Come in molti già saprete a tal proposito, la Cina è il luogo d’origine di una complessa disciplina mistica ed architettonica derivante dalla filosofia taoista, definita Vento ed Acqua (lit. feng-shui – 風水) con diretto riferimento ai due elementi che più degli altri sostengono ed alimentano la vita terrena. Un complesso sistema di regole finalizzato a dare indicazioni sul modo più corretto di costruire ambienti abitativi, affinché gli influssi propizi possano venire accolti tra le sue mura, altrettanto invise agli spiriti maligni del nostro mondo. Accorgimenti come disporre un “drago verde” ad est (piante, nella maggior parte dei casi) ed una “tartaruga nera” a nord (generalmente si tratta di un masso o una collina) ed una pletora d’equivalenti piccoli dettagli, attentamente calibrati tramite l’impiego di una bussola tradizionale. Per una presa di coscienza inerentemente più complessa, per non dire del tutto impossibile, quando le proprie mura perimetrali ruotano verticalmente in maniera paragonabile alla conchiglia di un mollusco marino.

Le travi di sostegno orizzontali, fondamentali per la stabilità, sono del tipo Vierendeel privo elementi diagonali e posizionate ogni due piani.

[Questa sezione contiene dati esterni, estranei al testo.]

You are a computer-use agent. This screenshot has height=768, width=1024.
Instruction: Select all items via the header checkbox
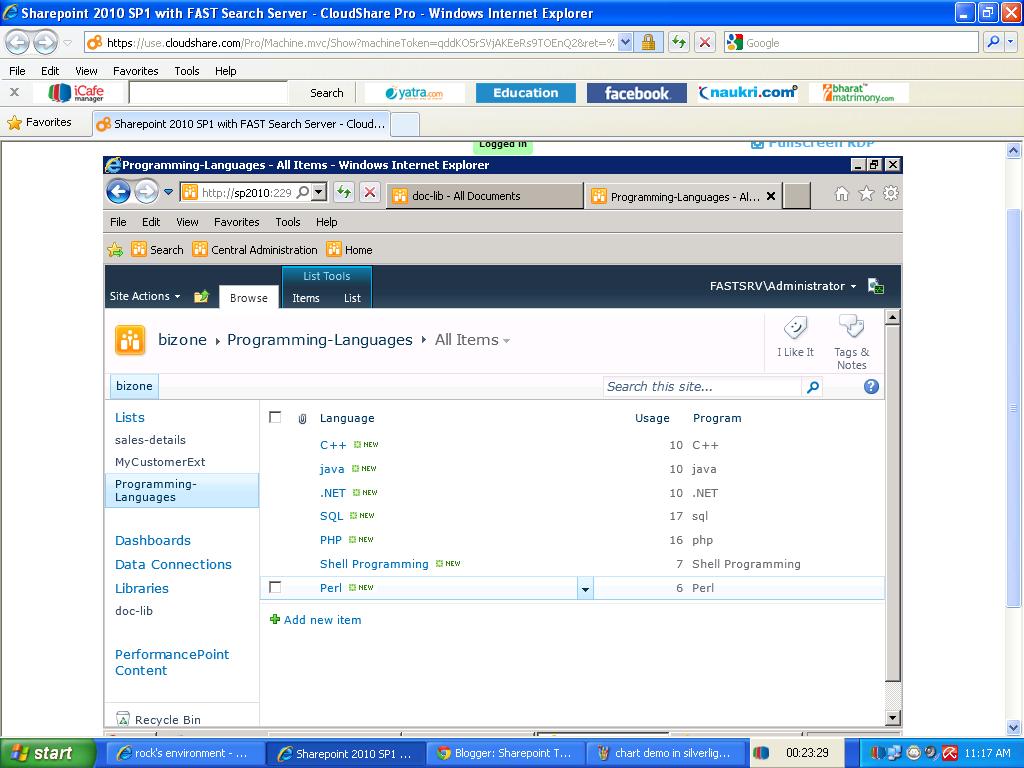point(275,418)
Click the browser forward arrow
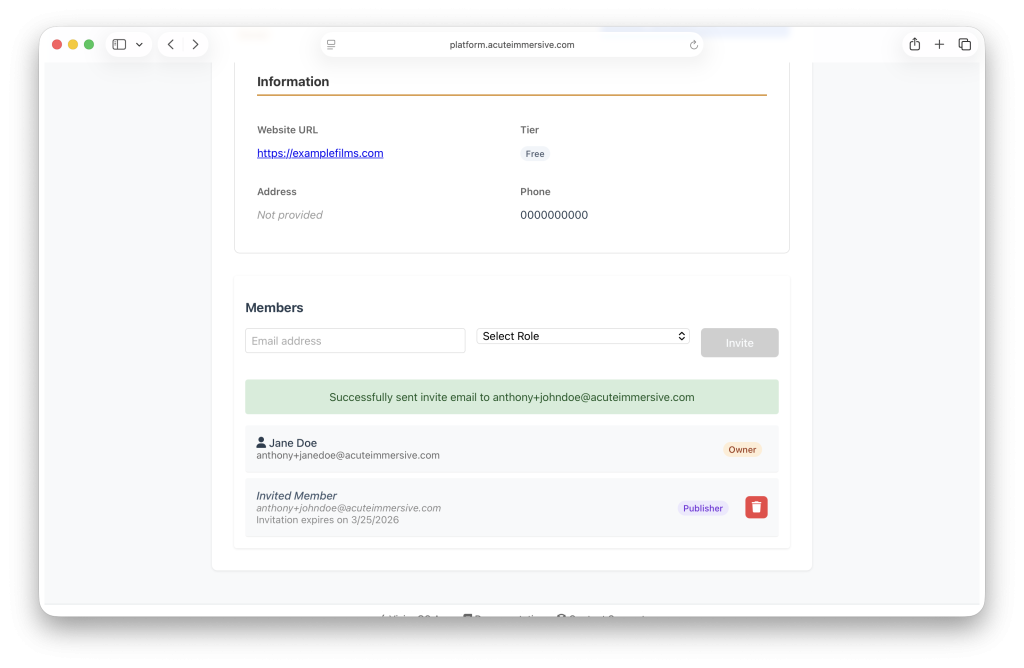Image resolution: width=1024 pixels, height=668 pixels. point(195,45)
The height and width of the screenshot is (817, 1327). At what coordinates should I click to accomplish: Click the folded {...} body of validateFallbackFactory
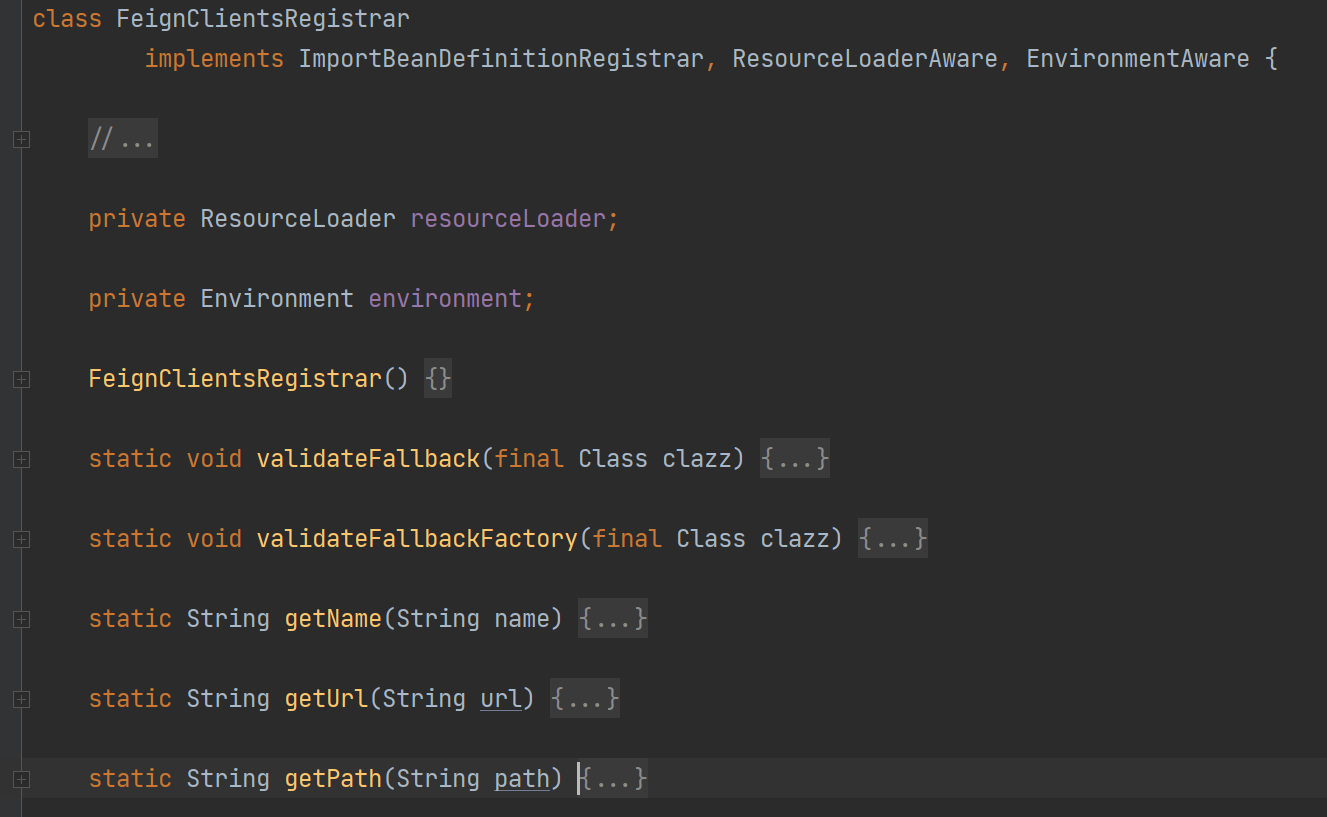point(892,539)
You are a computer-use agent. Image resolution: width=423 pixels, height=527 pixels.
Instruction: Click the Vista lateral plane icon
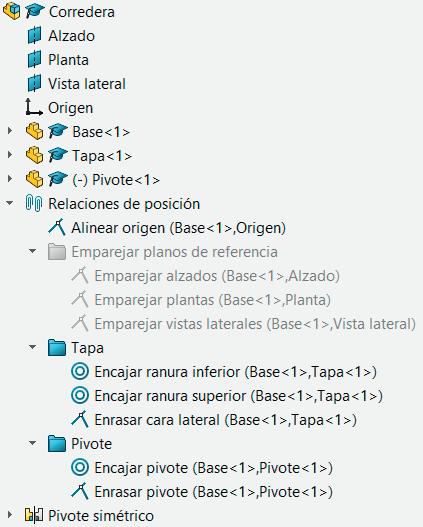(34, 83)
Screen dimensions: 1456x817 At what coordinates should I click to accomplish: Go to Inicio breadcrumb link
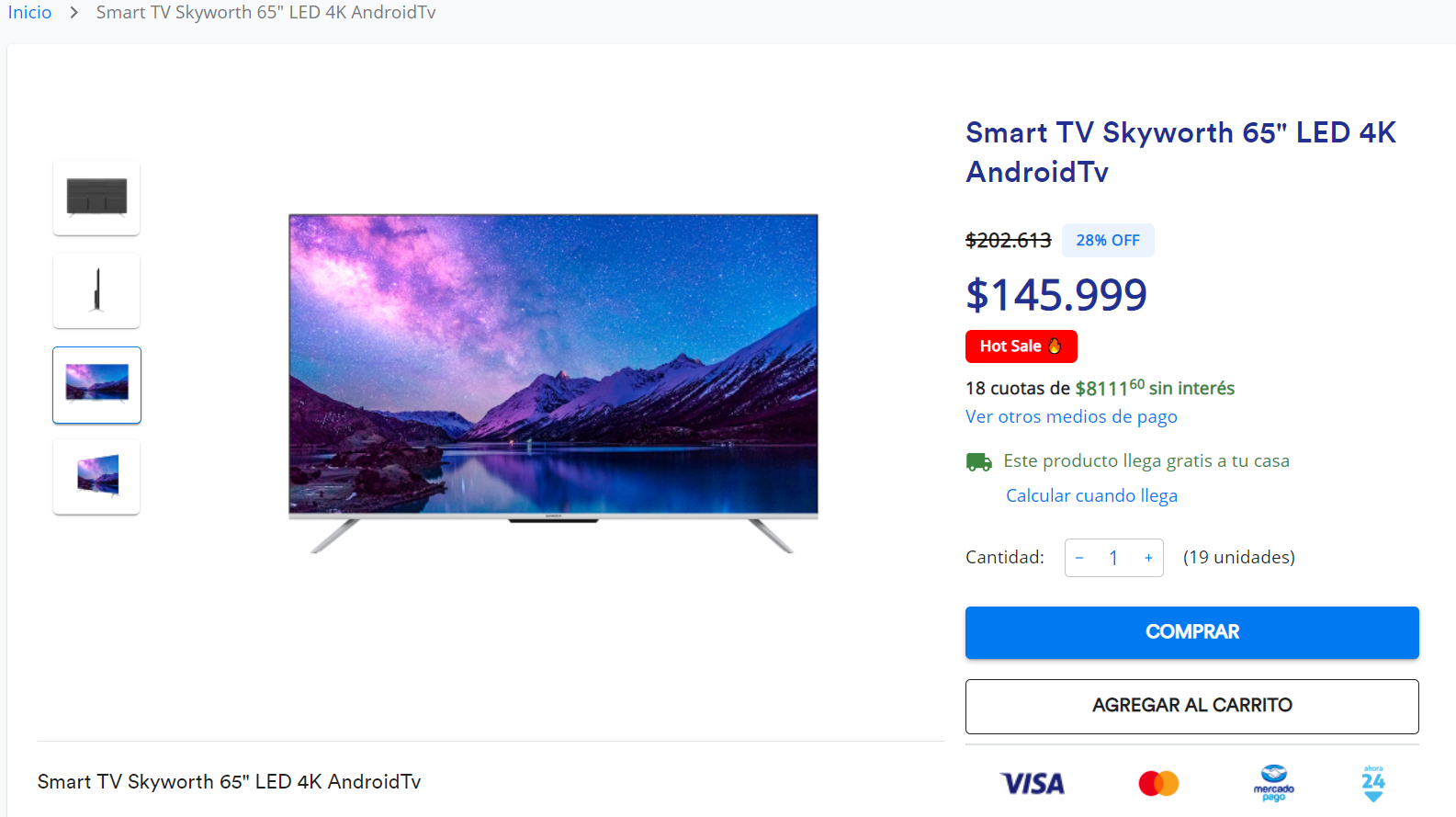pyautogui.click(x=29, y=13)
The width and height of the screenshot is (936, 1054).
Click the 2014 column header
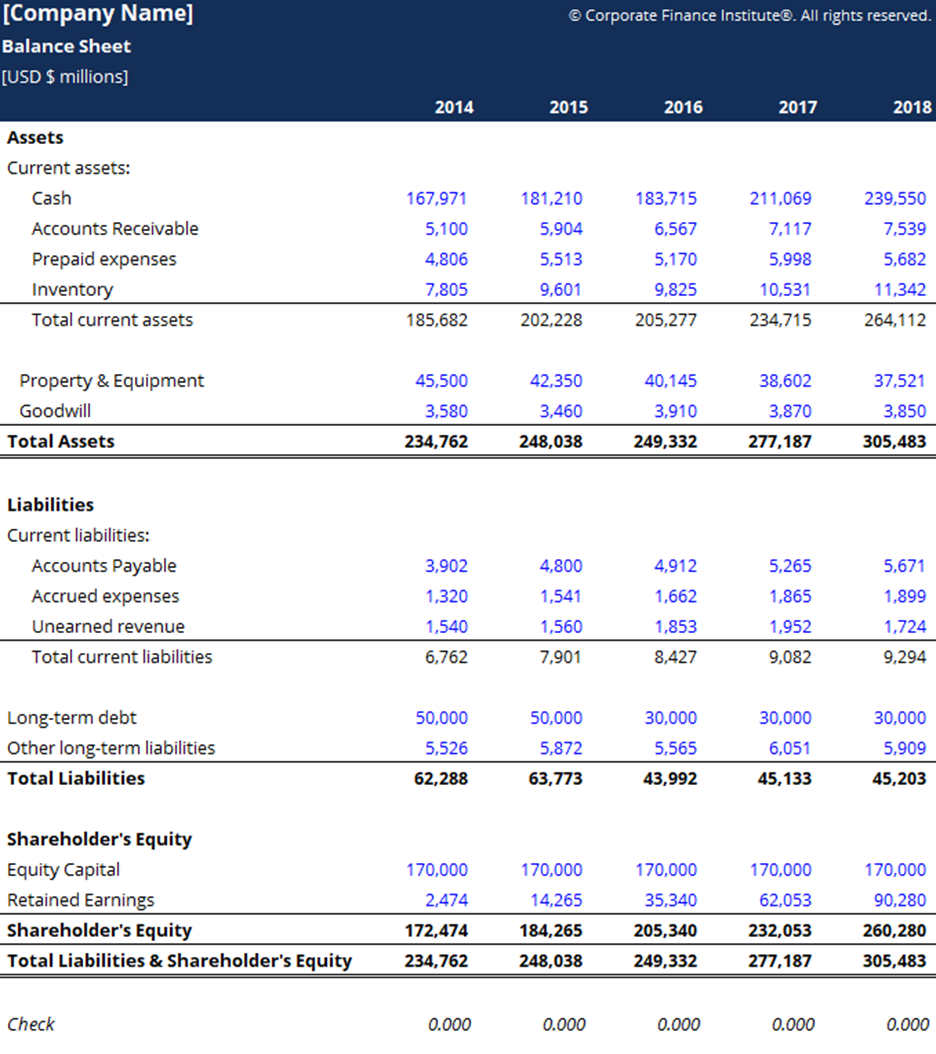(x=454, y=107)
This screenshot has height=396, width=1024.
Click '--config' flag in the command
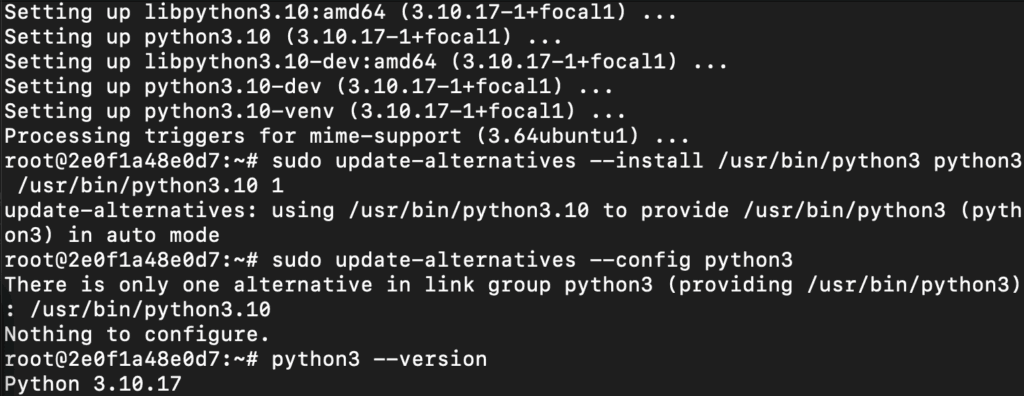pyautogui.click(x=640, y=260)
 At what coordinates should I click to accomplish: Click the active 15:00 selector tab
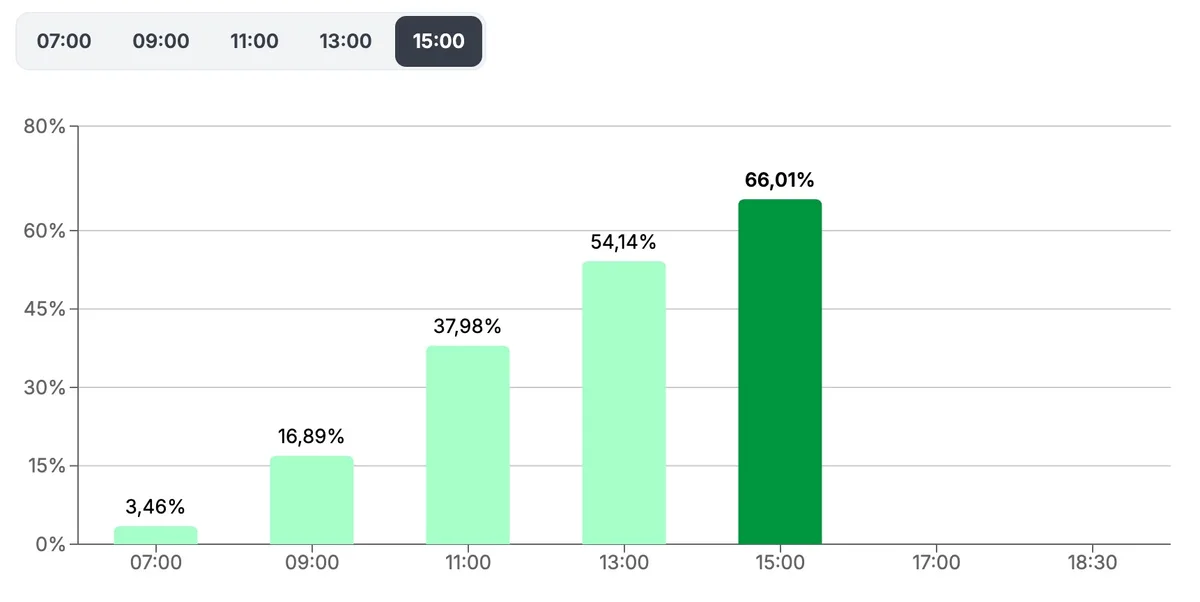[439, 41]
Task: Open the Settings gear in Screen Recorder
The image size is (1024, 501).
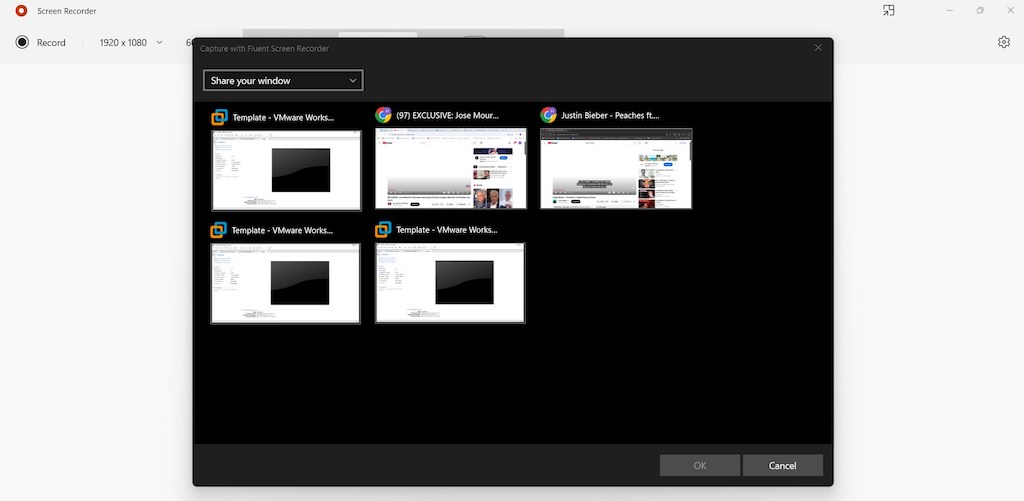Action: click(x=1003, y=42)
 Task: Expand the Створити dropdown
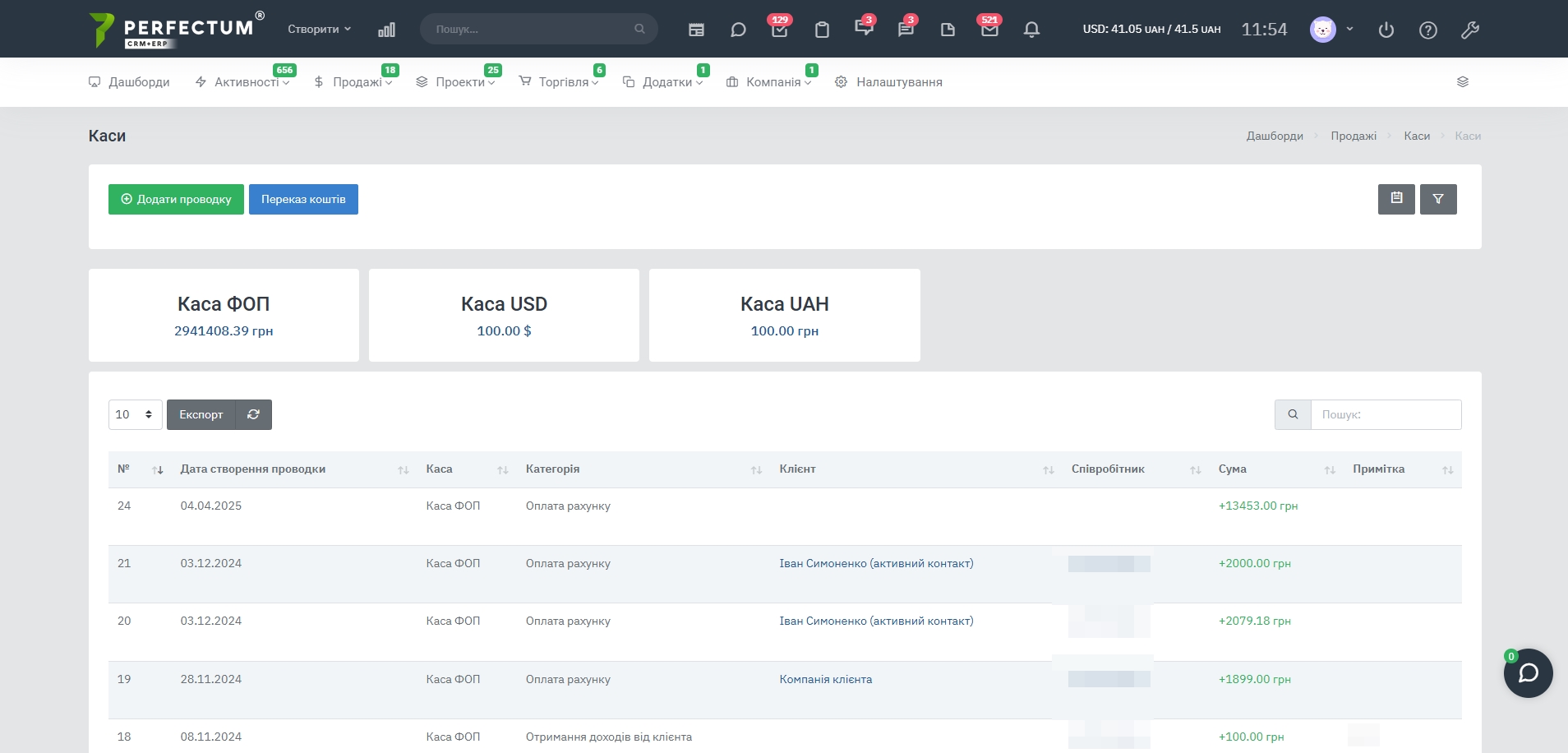coord(319,29)
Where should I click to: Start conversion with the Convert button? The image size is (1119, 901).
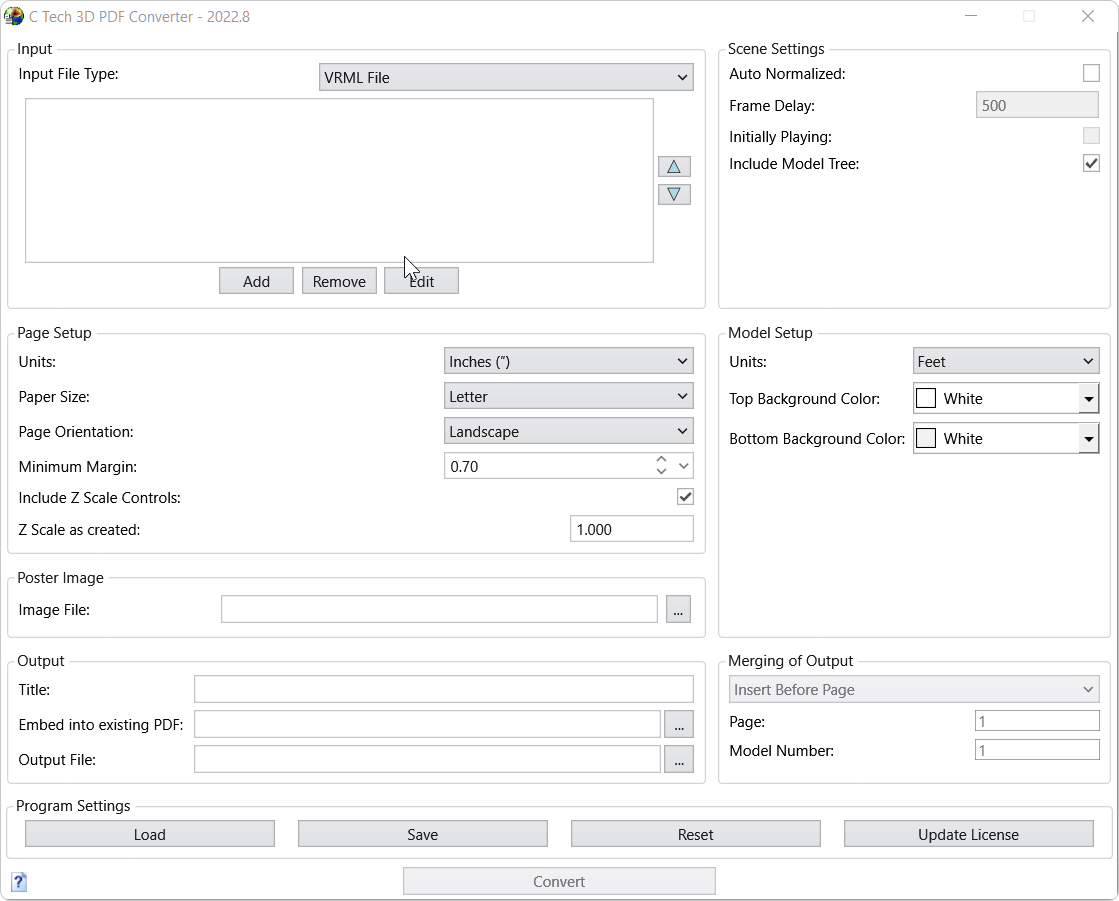click(558, 881)
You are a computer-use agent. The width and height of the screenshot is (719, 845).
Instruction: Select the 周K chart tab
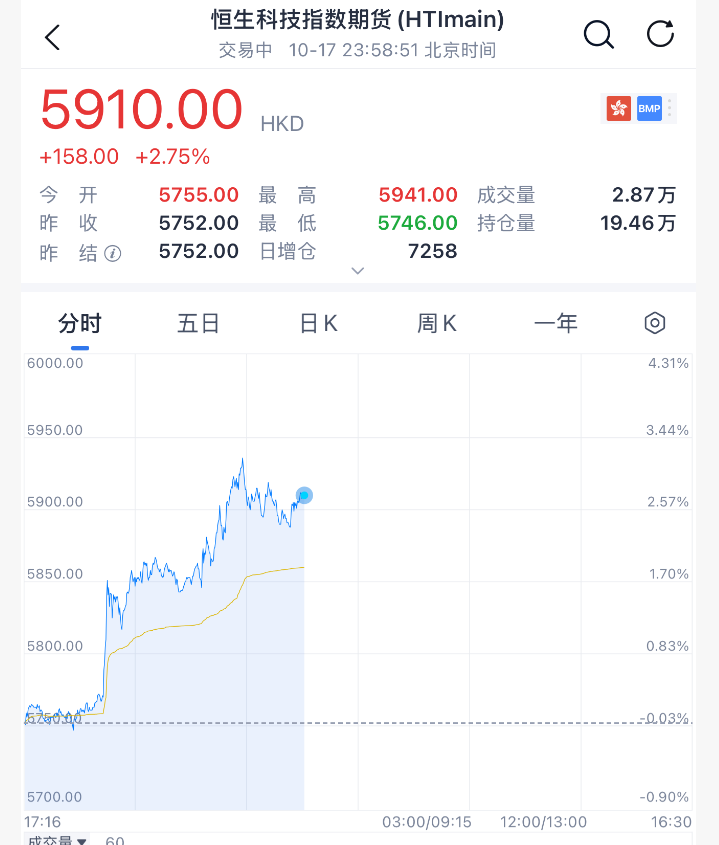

Questo per massimizzare gli spazi interni e garantire una vista a 360 gradi, tra i principali vantaggi offerti dalla strana forma dell’edificio.

Così l’Agora Garden, costruito con una struttura interna ultra-solida concepita per resistere a terremoti e tifoni un minimo di 300 anni, non sembra reggere il primo impatto con l’energia latente di un’altra caratteristica ricorsiva di queste terre: la fondamentale attenzione al modus operandi dei tempi antichi. Che non dovrebbe essere considerato come mera superstizione coltivata dalle classi più elevate, bensì una forma di rispetto per tutti coloro che sono venuti prima, secondo l’ideale pratico che è il fondamento stesso degli schemi della società cinese. Lo stesso Fan Li/Tao Zhugong avrebbe potuto postulare, a margine dell’intera questione, il primo suggerimento del suo testo Jingshang baodian (“Raccolta sulla gestione degli affari aziendali”) traducibile come: “Discernere il carattere delle persone attraverso l’esperienza.” Il che dovrebbe includere, idealmente, anche noi stessi ovvero coloro che provengono dalla stesso schema di valori pregressi.